Al-Walaja, located southwest of Jerusalem, partly lies within Jerusalem’s borders and partly in the West Bank, under Palestinian jurisdiction.
In the past year, a Jerusalem district planning panel issued demolition orders to 30 buildings in the village. Seven of them had been demolished, 14 are pending demolition after a district court had rejected petitions to prevent the demolitions, and the remaining orders are still at different stages of legal proceedings.
Aviv Tatarsky, a researcher with Ir Amim, a nonprofit that advocates for “a more equitable and sustainable” Jerusalem, estimates that the homes of half of the 100 families living in the part of the village under Jerusalem’s jurisdiction are under threat of being demolished. In addition, Israel recently completed the construction of the security barrier, which surrounds the village on three sides, and separates it from many of its lands.
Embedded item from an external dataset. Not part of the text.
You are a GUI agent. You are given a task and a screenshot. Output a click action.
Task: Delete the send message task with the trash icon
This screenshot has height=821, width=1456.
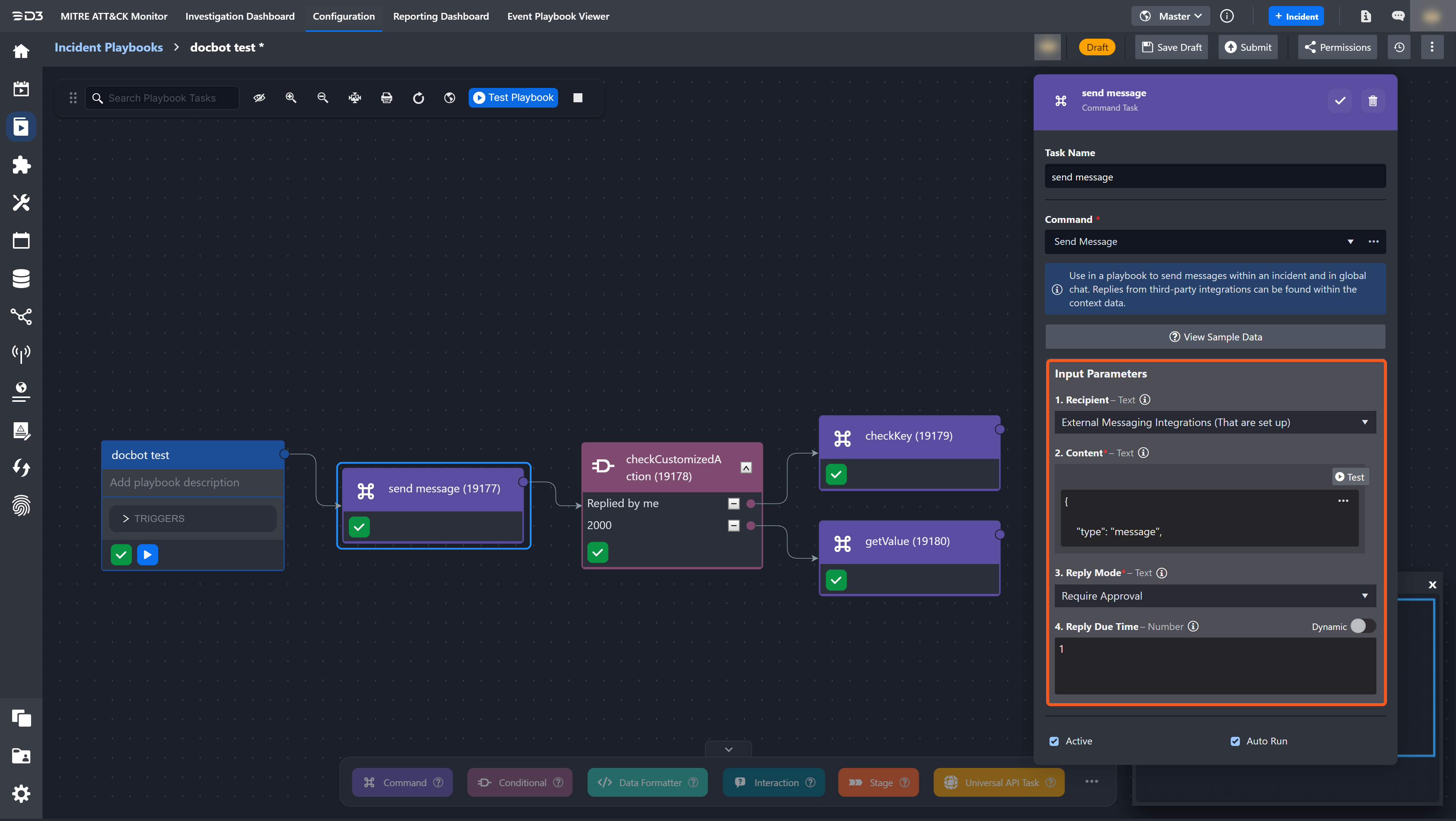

Palestinian residents of Jerusalem protest an increase in enforcement in the eastern part of the city, saying it was discriminatory and accuse authorities of collective punishment.
Meanwhile, on Friday an evacuation order against a Palestinian family in the East Jerusalem neighborhood of Sheikh Jarrah will come into effect. A demonstration is slated to take place there Friday afternoon. Diplomats and senior Palestinian officials visited the family this week.
In Silwan, some roads were closed off for vehicles after firebombs were thrown in the area. In the area of the Old City, the municipality has started giving parking tickets in areas where it previously hadn’t. On Wednesday, two buildings were demolished in Jabal Mukkaber, and another in Beit Hanina.
“This pressure will only cause an explosion,” Daoud Siam, an East Jerusalem resident, says. “People are under enormous pressure, there’s no carrot, just stick.”
Police said in response that “an attempt to label law enforcement activities that are intended to maintain public order, the rule of law and the security of the citizens of Israel as ‘collective punishment’ is baseless and detached from reality.
“Recently, and especially since the terror incident on the Temple Mount, which killed two border policemen, police have faced dozens of riots and violent disturbances in East Jerusalem villages. During this period, there were 65 incidents in which firebombs were thrown at police and civilians and 273 incidents of stone-throwing in almost 100 sites.”
Police said it was taking measures to “restore order,” including carrying out “arrests of key rioters under arrest warrants issued by the court.”